The Board of Alien Labor Certification Appeals (BALCA) recently upheld the final determination of a Certifying Officer (CO) denying labor certification (LC) for an alien worker for the position of “Landscaper”. This LC was filed prior to the effective date of the “PERM” regulations.
The employer filed a LC on behalf of an alien worker in December 2001. In November 2006, the CO issued a Notice of Findings (NOF) proposing to deny certification. The regulations at 20 C.F.R. § 656.3 define employment as permanent, full-time work by an employee for an employer other than oneself. Generally, the work of a landscaper is only performed during certain seasons of the year. The CO needed more information to determine whether the position required full-time, year round work. The CO asked the employer to provide payroll records for December to Mach for the last three years to establish that the position of landscaper was performed on a year-round basis. The Employer submitted its weekly payroll records for the Alien and two other employees. The Employer’s attorney argued that the employees perform their jobs year-round on a continuous basis working in the months of December, January, February, and March. The CO issued its Final Determination denying certification in June 2007. Simply stated, the CO found that the employer failed to provide evidence to establish that the position was performed on a year-round basis. The Employer’s payroll records for the last three years showed that the Alien and the other two employees regularly worked less than 35 hours in a given week during the winter months. The Employer stated that the future position will perform 40 hours per week during the winter months. Accordingly, the evidence submitted was not sufficient to establish that the position constituted permanent, full-time, year-round employment as defined by the regulations. Subsequently, the Employer requested BALCA review.

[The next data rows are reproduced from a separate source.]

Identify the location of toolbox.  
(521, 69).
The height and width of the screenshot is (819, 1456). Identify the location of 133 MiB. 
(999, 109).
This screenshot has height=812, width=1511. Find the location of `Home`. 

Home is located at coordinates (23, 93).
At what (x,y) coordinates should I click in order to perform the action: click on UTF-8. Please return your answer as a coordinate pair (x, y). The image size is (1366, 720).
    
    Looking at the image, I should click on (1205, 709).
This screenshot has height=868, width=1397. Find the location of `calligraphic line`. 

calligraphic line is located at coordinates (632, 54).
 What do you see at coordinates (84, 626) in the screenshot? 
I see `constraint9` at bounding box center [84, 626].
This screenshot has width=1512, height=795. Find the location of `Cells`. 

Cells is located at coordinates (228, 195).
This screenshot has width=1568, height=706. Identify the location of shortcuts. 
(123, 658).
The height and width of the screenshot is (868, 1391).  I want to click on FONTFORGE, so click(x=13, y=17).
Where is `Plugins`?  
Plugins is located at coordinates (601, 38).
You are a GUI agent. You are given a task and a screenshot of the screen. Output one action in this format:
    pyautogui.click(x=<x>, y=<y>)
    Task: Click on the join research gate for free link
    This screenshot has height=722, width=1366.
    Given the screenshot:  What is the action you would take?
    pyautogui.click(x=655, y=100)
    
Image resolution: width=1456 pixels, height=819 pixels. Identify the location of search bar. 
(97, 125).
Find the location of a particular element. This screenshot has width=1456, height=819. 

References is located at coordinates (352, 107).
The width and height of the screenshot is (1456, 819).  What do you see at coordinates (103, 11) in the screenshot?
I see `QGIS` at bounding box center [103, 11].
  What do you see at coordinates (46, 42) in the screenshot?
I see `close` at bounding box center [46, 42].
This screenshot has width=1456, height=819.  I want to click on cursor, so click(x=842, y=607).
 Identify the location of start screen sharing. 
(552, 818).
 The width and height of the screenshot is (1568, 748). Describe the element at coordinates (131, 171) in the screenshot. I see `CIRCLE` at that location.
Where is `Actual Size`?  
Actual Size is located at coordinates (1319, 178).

Upon BALCA review, the Board relied upon case law and held that a landscaper position for which duties can only be performed during several months per year cannot be considered permanent employment for the purposes of labor certification. The Board considered this arrangement seasonal employment. The Board found that the employees averaged between 23 and 26 hours a week from December through February in the 03’/04′ season, 04’/05′ season and 05’/06′ season. Although the Employer argued that the offer for future employment will be 40 hours each week year-round, the evidence submitted did not support such a finding. The Employer did not provide any additional documentation to establish that the position was permanent and full-time. Accordingly, the Board agreed with the CO that the position was for seasonal employment and as a result, the labor certification was properly denied.